## What you have to do
Omit the pictures while printing every entry below exactly as given.

## Exercise data
◇ ◇ ◇ ◇ ◇

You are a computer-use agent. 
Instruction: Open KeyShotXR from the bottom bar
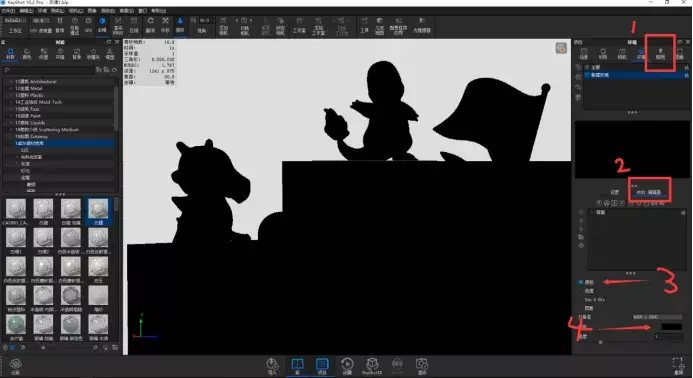[372, 366]
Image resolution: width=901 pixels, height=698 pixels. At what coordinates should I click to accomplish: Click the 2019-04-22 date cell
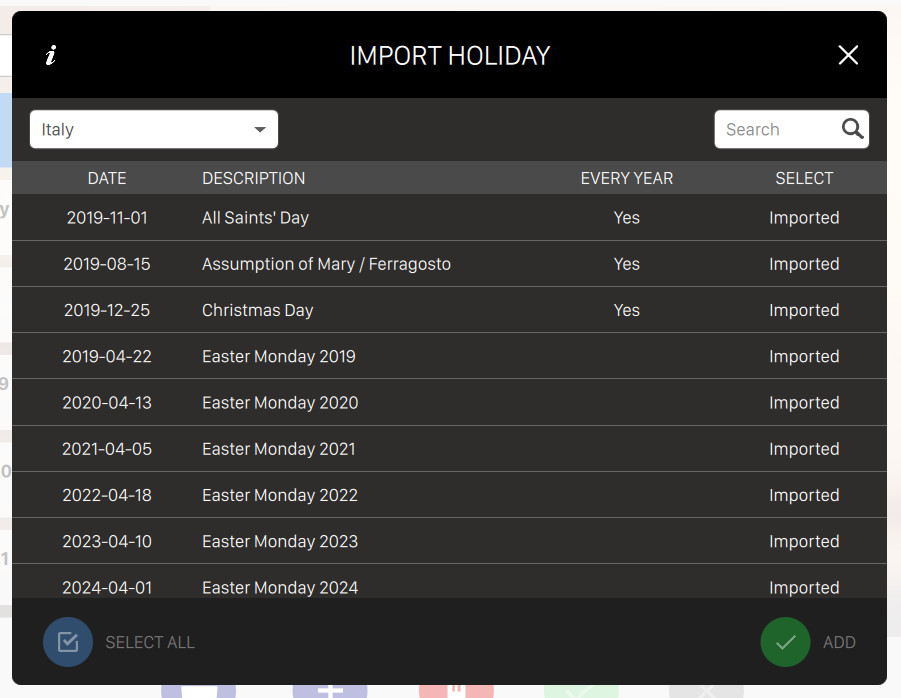tap(107, 356)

◇ ◇ ◇ ◇ ◇

## Output of the task
You are a computer-use agent. 
Instruction: Open KeyShotXR from the bottom bar
[372, 366]
Image resolution: width=901 pixels, height=698 pixels. At what coordinates should I click to accomplish: Click the 2019-04-22 date cell
tap(107, 356)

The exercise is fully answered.